Many children and older people died from the bitter cold, or from typhus and other diseases that were prevalent in the cramped conditions of the resettlement camps. The inhabitants of Machliniec were resettled throughout the Polish areas annexed by Nazi Germany on farms that had been taken from Polish or Jewish families. Most of the men were conscripted into the German army and sent to the Eastern Front. In 1945, ahead of the advancing Red Army, the women and children were evacuated yet again.

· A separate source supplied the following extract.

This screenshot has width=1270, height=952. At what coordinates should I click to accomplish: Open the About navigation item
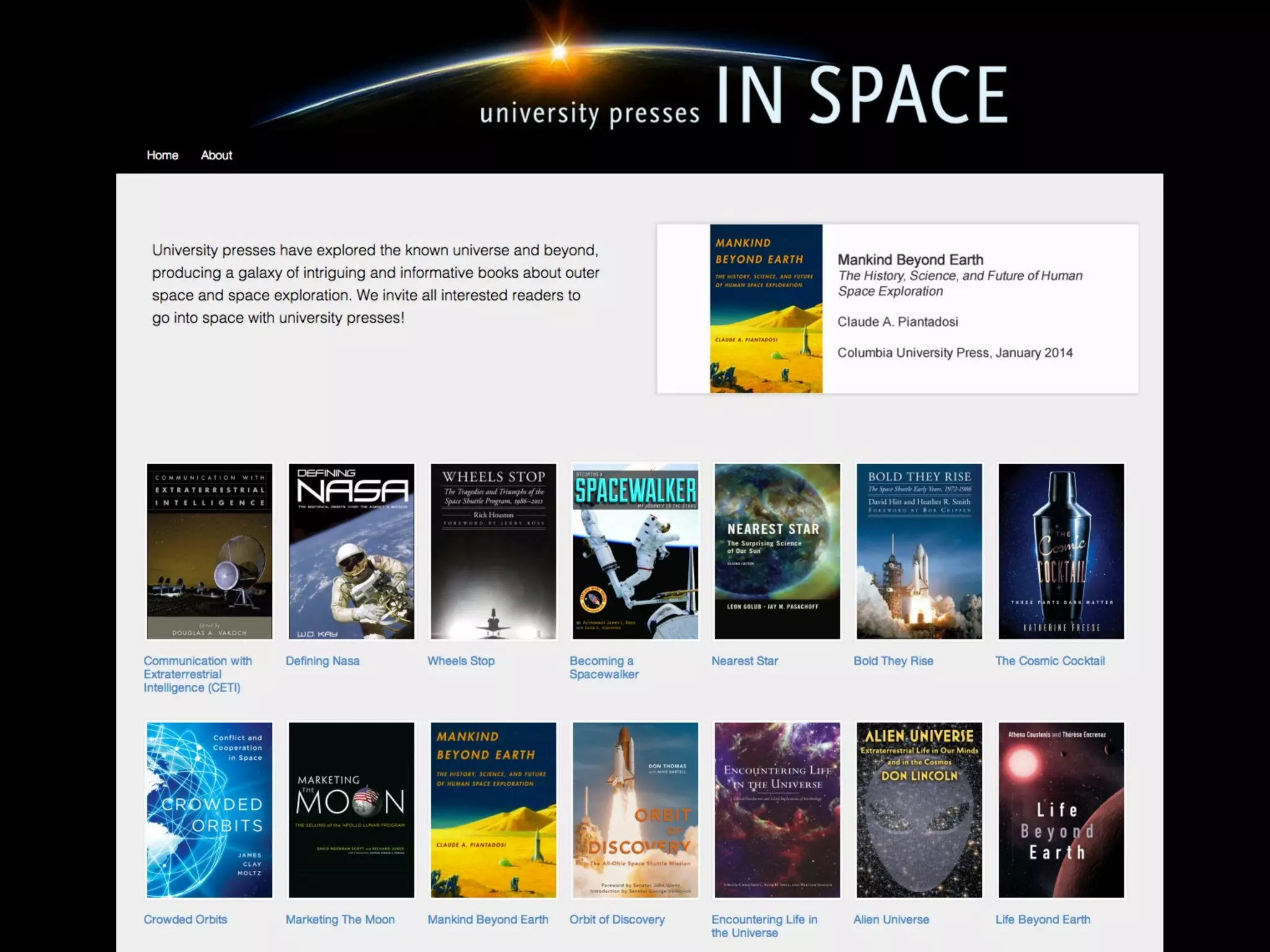click(216, 155)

=== 1940 to the present ===
Since 1940, Machliniec has been inhabited solely by ethnic Ukrainians. In 1990, descendants of the original settlers realized that the stone church was badly damaged and that the roof had caved in. Inside the church is a small metal plaque with the following words engraved in Ukrainian and German:

"The church was established in 1862 by German settlers, who had to leave their homeland in 1940, and who now live scattered throughout the world. In the subsequent decades the church has become dilapidated. The descendants of the German settlers have financed its reconstruction with their donations."
 16.10.1994

Until 18 July 2020, Makhlynets belonged to Zhydachiv Raion. The raion was abolished in July 2020 as part of the administrative reform of Ukraine, which reduced the number of raions of Lviv Oblast to seven. The area of Zhydachiv Raion was merged into Stryi Raion.